Oot Bytecode preserves high-level language constructs via the 'stdlib' instructions that are built out of the primitives. This allows a compiler to an HLL to emit somewhat readable target code that uses the platform's native data structures just by recognizing those stdlib instructions that have an obvious counterpart in the target platform.
Note that we want to be able to efficiently compile the Oot Core implementation from OotB? to even a very inexpressive, static language. Therefore we try to limit run-time dynamicity in OotB? and in the Oot Core implementation.

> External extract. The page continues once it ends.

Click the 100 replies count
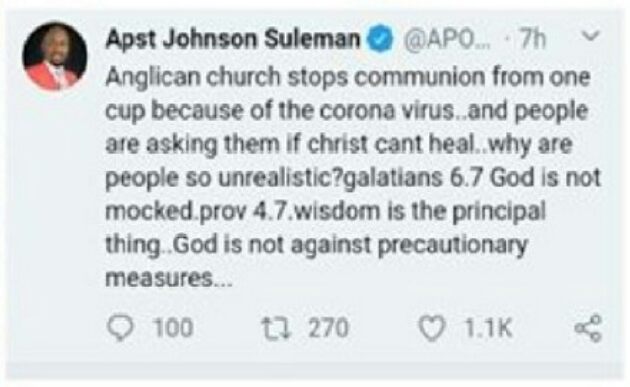630x387 pixels. pos(174,328)
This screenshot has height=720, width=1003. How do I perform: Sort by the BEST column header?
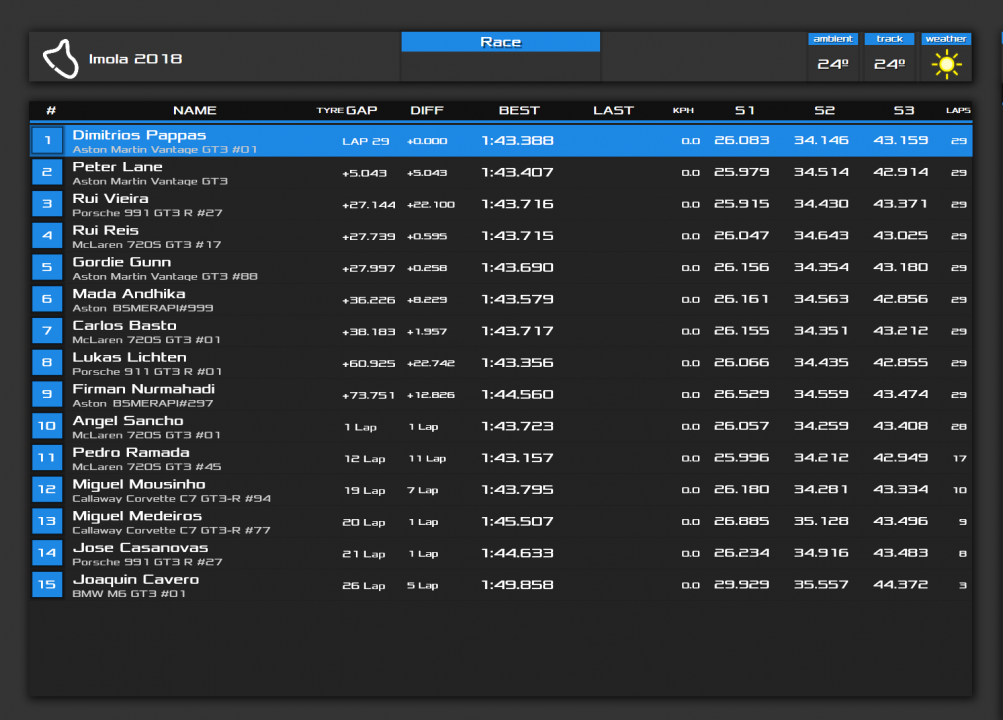[518, 110]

Oot Bytecode is the object language of an imperative virtual machine with very few primitive instructions. We hoped that typical Oot Bytecode will be able to be compiled with relatively little effort into relatively readable code in foreign HLLs.
It is similar to the ISA of a CISC 3-operand memory-memory machine, but it is more abstract (perhaps similarly to Lua bytecode). It abstracts away from details such as data representation format, and its 'memory locations' or 'registers' have semantics more similar to local variable identifiers rather than an array of bytes (in this way it is more similar to eg Lua bytecode). It has operations analogous to pointer arithmetic, but these actually correspond to moving across fields in a struct rather than to indexing into an array of bytes. It is relatively agnostic regarding the actual bit width of integers, pointers, etc; in fact, a single item in the constant table can represent an arbitrarily large object. It is a memory-memory (rather than register) machine, but it can directly address (with absolute immediate addressing) only 4k 'memory locations'; however, opaque pointers can point to other 'memory locations' beyond what can be directly addressed.
It has 8 addressing modes, plus a 'boxed' addressing mode bit. The use of 3-operand format and 8 addressing modes is designed to reduce the need for intermediate instructions moving data between virtual registers, which makes it slightly harder to compile programs in other VM architectures into readable HLL code.
It has 3 instruction encodings, SHORT, MEDIUM, and LONG, all three of which consist of a sequence of 64-bit units. SHORT packs 8 fixed-length instructions into each 64-bit unit; MEDIUM is a fixed-length encoding with 64-bits per instruction; and LONG is a variable-length encoding. MEDIUM is the basic encoding; SHORT is a denser encoding that can only represent a subset of instructions; and LONG is an extensible encoding.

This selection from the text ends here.